Okay, I seriously suck at this.
Seriously.
I use to love posting and blogging on my tumblr. Now its such a small part of what I do - and i’m finding it hard to get back into it.
But I have made it a goal of mine to AT LEAST post once a week. I even put I reminder on my phone…I know…brilliant ;)
Well last time I left off by talking about living in Kingston. When I wrote that last post we were renting a room with one of P’s friends and since then we have moved on and upgraded to living on the water…cause were fancy like that.
People have said the novelty of living on the water wears away after time. That is something I can not believe. Everyday when I wake up and stare out the floor to ceiling windows we have, to the gorgeous view of the lake - I smile. How can something so beautiful get ‘old’ or ‘boring’?
It helps to remind you to enjoy those little things that you don’t appreciate.The world is such a beautiful place and I am so lucky to have this chance to live here - many people will never live on the water - but I wish it was something everyone could try. Everyday feels like a vacation. Everyday you wake up to gorgeous sunrises and end it with a beautiful sunset. Any worry that you may have picked up while going about your day or working just seems to disappear when you come home and sit on the dock.
Our neighbors are some of the nicest and most genuine people I have met in a long time. People like that are hard to come by so I’m making sure I appreciate it everyday. Though we have not lived here long and they have had a tight knit group for a while, they welcomed us in right away. Making friends came so easy on this street and these are friends that I want to keep in my life.
Life just feels the way it should - carefree and fun. Even though we all work during the day, every night feels like the weekend.
Almost everyone has a dog or two and they all run and play around the street. Free of leashes and boundaries. Smoke has grown so much by living here. Hes not as shy around people and he can even be left alone now. These past few months have taught all of us so much and I am so thankful.
Though at times, I miss home and all my old friends. I always wish that they could come up and see what I get to live everyday and enjoy it with me. But at the front of my mind I always remember that I have Pete and Smoke. My boys. They make me laugh everyday and I don’t know what I would do without them.
I came to Kingston with the same intentions I had when I went to Ottawa.
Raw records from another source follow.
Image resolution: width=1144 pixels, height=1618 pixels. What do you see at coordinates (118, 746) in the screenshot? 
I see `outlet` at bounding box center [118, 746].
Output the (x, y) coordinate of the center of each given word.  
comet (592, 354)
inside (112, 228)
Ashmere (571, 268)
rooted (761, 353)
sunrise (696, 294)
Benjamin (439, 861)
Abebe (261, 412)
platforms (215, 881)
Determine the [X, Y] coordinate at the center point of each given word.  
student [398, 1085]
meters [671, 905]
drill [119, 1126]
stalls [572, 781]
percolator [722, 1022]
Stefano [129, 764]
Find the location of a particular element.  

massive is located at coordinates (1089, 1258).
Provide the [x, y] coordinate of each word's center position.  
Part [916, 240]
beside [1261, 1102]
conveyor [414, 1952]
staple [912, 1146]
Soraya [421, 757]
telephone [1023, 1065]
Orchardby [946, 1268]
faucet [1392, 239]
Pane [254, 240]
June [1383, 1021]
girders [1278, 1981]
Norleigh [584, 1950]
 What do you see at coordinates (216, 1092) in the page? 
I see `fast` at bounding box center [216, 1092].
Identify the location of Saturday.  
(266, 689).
I wanted to be able to be close to P and experience life together, as well as see what kind of opportunities it had for jobs. Both cities have taught and showed me so many new things that have helped me grow as a person and a designer. But without Peter I think there would have been many time that I would have stopped trying or gave up.
Hes been there supporting me through both the good and bad, and I want to take a second to thank him for that. I would not have been able to experience these things in my life if he didn’t include me in his. I appreciate all that he has done for me and for always being that person I knew I could rely on. It’s been a tough couple of months but being with him everyday makes it easier.
On the 21st of October it will be our five years together. We have been thinking back to when we first started dating and we see how much our lives have changed. We went from living at home, to living 5 hours away, on our own, and with a dog. I’m grateful I have had someone as wonderful as him to experience it with and can’t wait to see what happens next.
I know this post might seem lame and lovey dovey - but I don’t care :) I’m so happy and want to share my love, happiness and smiles with everyone.
I would love to hear what makes everyone else happy and smile - care to share?